— TASK DESCRIPTION —
Output the following lines exactly as they appear, covering the stretch from the line containing "Click verified checkmark beside samaksh2006" through the line containing "Action: point(22,49)", both included.

## Start MATERIAL FOR THIS EXERCISE

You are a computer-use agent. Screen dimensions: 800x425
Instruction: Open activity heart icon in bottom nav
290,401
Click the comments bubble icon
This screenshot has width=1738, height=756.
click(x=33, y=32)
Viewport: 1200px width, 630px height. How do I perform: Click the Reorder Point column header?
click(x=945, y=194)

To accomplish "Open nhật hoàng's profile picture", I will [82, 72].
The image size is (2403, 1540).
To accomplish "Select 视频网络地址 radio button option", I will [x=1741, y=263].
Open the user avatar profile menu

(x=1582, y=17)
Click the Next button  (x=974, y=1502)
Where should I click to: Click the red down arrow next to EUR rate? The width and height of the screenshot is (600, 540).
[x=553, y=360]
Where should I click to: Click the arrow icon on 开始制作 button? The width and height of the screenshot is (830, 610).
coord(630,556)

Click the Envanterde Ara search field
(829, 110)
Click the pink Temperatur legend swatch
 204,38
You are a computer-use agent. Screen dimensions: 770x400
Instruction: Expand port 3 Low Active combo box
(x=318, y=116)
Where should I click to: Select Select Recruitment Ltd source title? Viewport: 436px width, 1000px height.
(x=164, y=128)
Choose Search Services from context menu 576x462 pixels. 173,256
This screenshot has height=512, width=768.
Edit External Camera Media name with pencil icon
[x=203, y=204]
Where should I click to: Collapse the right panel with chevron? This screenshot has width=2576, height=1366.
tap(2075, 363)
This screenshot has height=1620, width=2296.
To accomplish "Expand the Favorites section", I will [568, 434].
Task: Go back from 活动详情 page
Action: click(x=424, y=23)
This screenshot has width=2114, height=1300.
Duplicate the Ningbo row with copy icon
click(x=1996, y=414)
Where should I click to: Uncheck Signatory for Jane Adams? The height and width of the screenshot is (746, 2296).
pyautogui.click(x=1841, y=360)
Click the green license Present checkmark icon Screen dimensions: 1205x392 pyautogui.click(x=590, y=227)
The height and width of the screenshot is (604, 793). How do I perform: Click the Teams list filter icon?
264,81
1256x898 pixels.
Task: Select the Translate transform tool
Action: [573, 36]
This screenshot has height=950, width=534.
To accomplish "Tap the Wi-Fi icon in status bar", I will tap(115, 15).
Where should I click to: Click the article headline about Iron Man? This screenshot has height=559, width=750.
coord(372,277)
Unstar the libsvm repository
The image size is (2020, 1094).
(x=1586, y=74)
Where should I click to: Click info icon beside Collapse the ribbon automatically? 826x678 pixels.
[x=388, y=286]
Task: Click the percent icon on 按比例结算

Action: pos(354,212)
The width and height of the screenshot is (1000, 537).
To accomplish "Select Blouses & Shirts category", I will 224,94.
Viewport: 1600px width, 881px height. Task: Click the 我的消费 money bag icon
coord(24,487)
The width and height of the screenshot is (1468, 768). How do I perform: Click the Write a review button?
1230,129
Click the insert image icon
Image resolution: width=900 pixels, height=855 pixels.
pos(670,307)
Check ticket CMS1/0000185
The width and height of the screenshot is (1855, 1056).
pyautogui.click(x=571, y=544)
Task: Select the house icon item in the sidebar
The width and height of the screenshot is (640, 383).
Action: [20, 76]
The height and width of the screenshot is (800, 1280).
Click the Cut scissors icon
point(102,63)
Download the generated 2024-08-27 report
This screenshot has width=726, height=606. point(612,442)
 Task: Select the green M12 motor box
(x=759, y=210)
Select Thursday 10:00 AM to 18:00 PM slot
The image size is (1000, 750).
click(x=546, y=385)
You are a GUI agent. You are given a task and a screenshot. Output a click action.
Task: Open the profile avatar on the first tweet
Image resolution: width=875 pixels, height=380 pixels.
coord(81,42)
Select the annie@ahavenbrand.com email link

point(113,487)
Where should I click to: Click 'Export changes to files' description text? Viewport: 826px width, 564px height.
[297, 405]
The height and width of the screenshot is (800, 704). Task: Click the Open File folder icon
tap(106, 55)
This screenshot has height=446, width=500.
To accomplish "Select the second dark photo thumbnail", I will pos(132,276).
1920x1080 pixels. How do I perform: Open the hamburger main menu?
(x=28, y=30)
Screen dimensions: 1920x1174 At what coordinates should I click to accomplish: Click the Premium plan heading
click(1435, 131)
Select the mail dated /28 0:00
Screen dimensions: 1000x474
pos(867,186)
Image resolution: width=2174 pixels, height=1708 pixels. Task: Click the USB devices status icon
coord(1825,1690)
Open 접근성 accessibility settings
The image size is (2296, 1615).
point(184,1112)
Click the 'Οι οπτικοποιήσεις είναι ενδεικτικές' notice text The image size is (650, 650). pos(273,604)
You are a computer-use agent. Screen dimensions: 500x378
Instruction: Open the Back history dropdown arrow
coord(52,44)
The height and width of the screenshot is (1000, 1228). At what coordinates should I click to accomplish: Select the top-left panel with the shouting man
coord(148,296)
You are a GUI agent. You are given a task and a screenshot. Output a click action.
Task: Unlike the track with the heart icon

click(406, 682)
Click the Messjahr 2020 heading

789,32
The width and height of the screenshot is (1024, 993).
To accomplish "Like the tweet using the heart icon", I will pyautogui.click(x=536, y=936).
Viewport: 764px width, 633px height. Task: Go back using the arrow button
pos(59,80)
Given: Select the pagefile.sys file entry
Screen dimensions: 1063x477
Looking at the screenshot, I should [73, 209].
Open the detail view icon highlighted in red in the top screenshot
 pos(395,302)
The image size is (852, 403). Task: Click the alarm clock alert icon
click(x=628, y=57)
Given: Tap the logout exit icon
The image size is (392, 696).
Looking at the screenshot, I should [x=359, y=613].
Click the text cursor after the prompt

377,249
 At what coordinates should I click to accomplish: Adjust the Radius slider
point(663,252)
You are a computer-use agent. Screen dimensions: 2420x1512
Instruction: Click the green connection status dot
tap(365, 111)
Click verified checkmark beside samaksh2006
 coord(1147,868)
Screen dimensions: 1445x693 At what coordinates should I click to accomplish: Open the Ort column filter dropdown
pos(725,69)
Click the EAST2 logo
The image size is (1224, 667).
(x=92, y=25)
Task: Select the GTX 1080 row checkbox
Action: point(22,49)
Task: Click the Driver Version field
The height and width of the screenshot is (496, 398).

## End MATERIAL FOR THIS EXERCISE

— SOLUTION TO THE EXERCISE —
Click verified checkmark beside samaksh2006
 coord(1147,868)
Screen dimensions: 1445x693 At what coordinates should I click to accomplish: Open the Ort column filter dropdown
pos(725,69)
Click the EAST2 logo
The image size is (1224, 667).
(x=92, y=25)
Task: Select the GTX 1080 row checkbox
Action: point(22,49)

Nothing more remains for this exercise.